§ What you should do
Whenever a line in the data holds the string "Cancel", pull that line out.

-------

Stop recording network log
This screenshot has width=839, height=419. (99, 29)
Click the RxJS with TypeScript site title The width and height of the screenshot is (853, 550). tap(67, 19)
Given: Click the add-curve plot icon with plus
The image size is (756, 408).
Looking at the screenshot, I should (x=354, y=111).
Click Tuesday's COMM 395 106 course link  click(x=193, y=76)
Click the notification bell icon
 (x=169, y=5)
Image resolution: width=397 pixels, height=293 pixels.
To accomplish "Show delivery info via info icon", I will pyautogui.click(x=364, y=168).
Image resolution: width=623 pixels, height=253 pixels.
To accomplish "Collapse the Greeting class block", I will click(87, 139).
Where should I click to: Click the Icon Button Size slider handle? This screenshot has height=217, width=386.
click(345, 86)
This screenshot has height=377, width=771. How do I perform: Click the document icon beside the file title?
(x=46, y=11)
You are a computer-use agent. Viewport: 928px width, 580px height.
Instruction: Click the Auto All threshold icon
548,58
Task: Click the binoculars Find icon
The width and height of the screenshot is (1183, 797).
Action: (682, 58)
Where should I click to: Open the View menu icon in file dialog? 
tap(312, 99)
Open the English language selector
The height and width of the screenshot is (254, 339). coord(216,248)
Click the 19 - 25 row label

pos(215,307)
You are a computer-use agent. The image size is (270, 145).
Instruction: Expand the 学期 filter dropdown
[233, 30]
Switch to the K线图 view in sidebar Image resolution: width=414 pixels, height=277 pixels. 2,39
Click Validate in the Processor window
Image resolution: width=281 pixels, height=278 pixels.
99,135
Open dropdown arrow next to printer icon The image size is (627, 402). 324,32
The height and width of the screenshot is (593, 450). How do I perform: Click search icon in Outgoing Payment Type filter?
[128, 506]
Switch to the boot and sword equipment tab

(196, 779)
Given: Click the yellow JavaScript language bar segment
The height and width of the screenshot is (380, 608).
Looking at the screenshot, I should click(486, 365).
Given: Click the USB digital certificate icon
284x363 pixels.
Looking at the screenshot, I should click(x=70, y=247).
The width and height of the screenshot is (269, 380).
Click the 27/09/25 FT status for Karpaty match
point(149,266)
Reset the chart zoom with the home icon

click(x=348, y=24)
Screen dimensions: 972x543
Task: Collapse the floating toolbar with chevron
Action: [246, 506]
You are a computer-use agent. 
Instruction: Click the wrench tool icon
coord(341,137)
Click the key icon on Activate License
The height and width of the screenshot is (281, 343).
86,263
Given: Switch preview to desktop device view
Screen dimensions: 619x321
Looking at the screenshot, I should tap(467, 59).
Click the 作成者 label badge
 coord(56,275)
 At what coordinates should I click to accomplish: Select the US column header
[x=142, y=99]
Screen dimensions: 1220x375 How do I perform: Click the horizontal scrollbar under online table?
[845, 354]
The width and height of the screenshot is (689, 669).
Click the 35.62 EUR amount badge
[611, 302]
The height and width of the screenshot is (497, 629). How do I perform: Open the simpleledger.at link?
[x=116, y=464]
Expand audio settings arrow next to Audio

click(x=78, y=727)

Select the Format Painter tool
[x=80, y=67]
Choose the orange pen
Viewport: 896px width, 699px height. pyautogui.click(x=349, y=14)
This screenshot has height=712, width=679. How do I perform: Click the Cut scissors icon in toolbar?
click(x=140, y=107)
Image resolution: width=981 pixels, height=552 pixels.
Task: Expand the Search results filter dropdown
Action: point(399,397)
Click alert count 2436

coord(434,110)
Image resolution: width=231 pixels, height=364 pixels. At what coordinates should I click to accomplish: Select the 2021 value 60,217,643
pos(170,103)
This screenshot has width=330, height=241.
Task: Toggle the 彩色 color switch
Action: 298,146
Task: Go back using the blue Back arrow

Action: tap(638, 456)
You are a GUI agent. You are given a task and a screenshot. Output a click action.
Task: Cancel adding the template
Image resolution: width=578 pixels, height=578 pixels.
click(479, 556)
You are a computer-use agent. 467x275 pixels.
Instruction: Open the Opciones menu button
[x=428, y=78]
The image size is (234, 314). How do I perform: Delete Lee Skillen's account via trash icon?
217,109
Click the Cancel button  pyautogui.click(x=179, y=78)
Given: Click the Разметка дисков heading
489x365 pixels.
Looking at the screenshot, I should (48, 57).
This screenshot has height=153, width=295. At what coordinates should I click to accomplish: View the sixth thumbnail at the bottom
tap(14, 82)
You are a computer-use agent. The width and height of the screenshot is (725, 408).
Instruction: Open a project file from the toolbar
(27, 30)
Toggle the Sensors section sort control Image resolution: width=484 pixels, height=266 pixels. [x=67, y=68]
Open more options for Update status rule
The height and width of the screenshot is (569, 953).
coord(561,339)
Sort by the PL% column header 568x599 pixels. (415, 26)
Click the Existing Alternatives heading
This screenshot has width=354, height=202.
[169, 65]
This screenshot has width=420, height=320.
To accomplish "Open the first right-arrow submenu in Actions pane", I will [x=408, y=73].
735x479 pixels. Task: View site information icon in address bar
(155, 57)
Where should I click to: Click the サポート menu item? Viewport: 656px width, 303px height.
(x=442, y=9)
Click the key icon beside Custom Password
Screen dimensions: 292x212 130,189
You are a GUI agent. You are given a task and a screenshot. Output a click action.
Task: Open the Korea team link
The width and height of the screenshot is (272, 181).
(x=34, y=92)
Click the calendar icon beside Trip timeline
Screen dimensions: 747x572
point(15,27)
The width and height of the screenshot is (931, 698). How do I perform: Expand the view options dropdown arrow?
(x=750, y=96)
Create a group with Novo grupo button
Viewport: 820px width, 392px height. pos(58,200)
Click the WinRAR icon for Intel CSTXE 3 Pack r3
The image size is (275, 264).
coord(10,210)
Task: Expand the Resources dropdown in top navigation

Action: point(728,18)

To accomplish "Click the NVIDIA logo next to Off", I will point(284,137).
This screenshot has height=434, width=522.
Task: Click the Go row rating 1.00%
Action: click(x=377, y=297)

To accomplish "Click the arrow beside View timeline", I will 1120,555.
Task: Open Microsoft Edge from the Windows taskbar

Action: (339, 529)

-------

§ Task output
Task: Cancel adding the template
Click the Cancel button  pyautogui.click(x=179, y=78)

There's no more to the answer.